II.E XPOSÉ DES EXCEPTIONS PRÉLIMINAIRES
12. Les exceptions préliminaires soulevées en l’espèce se rattachent à trois questions
principales.
13. La première est liée à la qualité pour agir de la RFY. Le Portugal soutient que celle-ci
n’a pas le droit de saisir la Cour d’une requête.
14. La deuxième concerne la juridiction de la Cour au sens strict. Le Portugal est d’avis que
la Cour n’a pas compétence pour connaître de la présente affaire.
15. Enfin, la requête de la RFY est irrecevable dès lors que le Portugal n’est pas responsable
des actes allégués et l’éventuel exercice par la Cour de sa compétence en l’espèce affecterait
directement les droits et obligations d’Etats et d’organisations qui ne participent pas à la présente
procédure puisque leurs actes feraient l’objet même de celle-ci. De plus, toutes les demandes de la
RFY se rapportant à des événements postérieurs au 10 juin 1999 sont également irrecevables
puisqu’elles transformeraient la nature du différend.- 4 - - 5 -
PREMIÈRE PARTIE
EXCEPTIONS SE RAPPORTANT À LA QUALITÉ POUR AGIR DE LA RFY
I. QUALITÉ POUR AGIR ET COMPÉTENCE
16. La Cour a affirmé à maintes reprises dans ses décisions qu’elle n’a compétence qu’à
l’égard des Etats qui, étant parties à son Statut, ont volontairement accepté celle-ci par un acte
ultérieur5.
17. La compétence de la Cour est toutefois subordonnée à une condition préalable
essentielle : l’entité qui demande à ester en justice devant elle doit en avoir le droit. La Cour
elle-même a décidé qu’elle «ne peut donc exercer sa compétence à l’égard d’Etats parties à un
différend que si ces derniers ont non seulement accès à la Cour, mais ont en outre accepté sa
compétence, soit d’une manière générale, soit pour le différend particulier dont il s’agit» 6.

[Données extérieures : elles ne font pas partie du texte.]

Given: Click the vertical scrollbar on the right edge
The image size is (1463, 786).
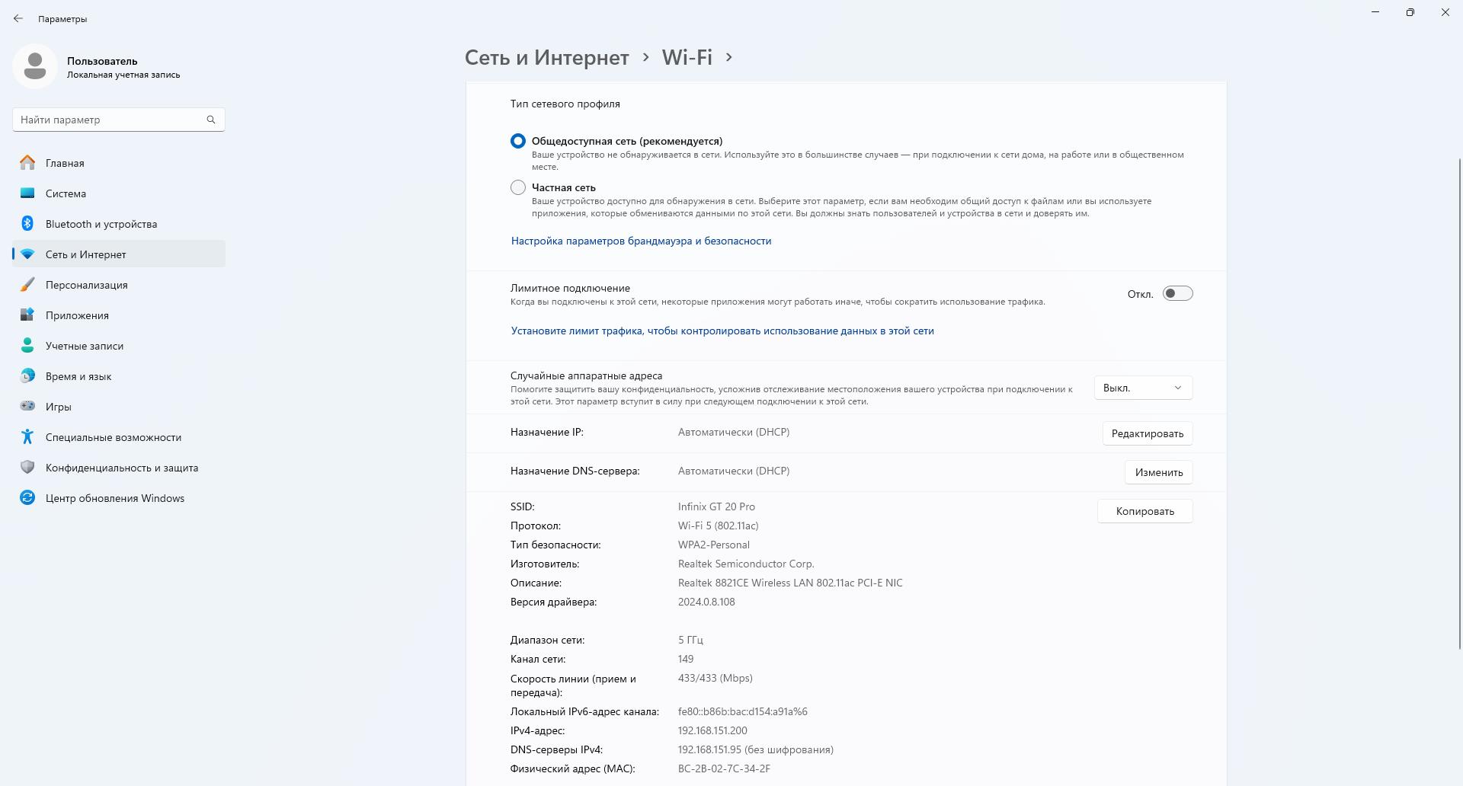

18. Il s’ensuit que la question de la compétence ne se pose même pas dans le cas d’une entité
qui n’a pas droit d’accès à la Cour. L’entité en question ne peut tout simplement pas agir devant la
Cour en tant que demandeur que défendeur. Partant, la requête doit être rejetée in limine. Ce droit
d’accès est par voie de conséquence une condition sine qua non de l’exercice par la Cour de sa
compétence.
19. Le Statut de la Cour restreint ce droit d’accès aux Etats qui y sont parties (art. 35, par. 1)
ou aux Etats qui, sans y être parties, se sont conformés aux conditions auxquelles le Conseil de
sécurité des Nations Unies leur ouvre l’accès de la Cour (art. 35, par. 2).
20. Ces conditions sont énoncées dans la résolution 9 (1946) du Conseil de sécurité du
7
15 octobre 1946 qui prévoit que la Cour internationale de Justice est ouverte à tout Etat qui n’est
pas partie au Statut de la Cour internationale de Justice aux conditions suivantes : cet Etat devra
avoir déposé préalablement au Greffe de la Cour une déclaration par laquelle il accepte la
juridiction de la Cour aux conditions du Statut et du Règlement de la Cour et accepte toutes les
obligations mises à la charge d’un Membre des Nations Unies par l’article 94 de la Charte des
Nations Unies, notamment la faculté qu’a le Conseil de sécurité de prendre les mesures voulues
pour faire exécuter une décision de la Cour. Cette condition se comprend aisément : ce n’est ainsi
que les parties se trouveront sur un pied d’égalité si elles veulent être certaines que les décisions de
la Cour seront respectées.
5C’est ainsi qu’elle a décidé il y a quelques années à peine que «l’un des principes fondamentaux de son Statut
est qu’elle ne peut trancher un différend entre des Etats sans que ceux-ci aient consenti à sa juridiction» (voir Timor
oriental (Portugal c. Australie), arrêt, C.I.J. Recueil 1995, p. 101, par. 26).
6
Voir Licéité de l’emploi de la force (Yougoslavie c. Portugal), ordonnance du 2 juin 1999, par. 19. On peut
tirer la même conclusion des autres ordonnances rendues le même jour par la Cour dans l’instance introduite par la RFY à
l’encontre d’autres pays membres de l’OTAN.
7
Texte tiré de résolutions et décisions du Conseil de sécurité, documents officiels, 1946, p. 14-15 (annexe 1). - 6 -
21. Le Statut ne prévoit qu’une seule exception : la Cour peut exercer sa compétence à
l’égard de deux ou plusieurs Etats non membres sur le fondement de «traités en vigueur»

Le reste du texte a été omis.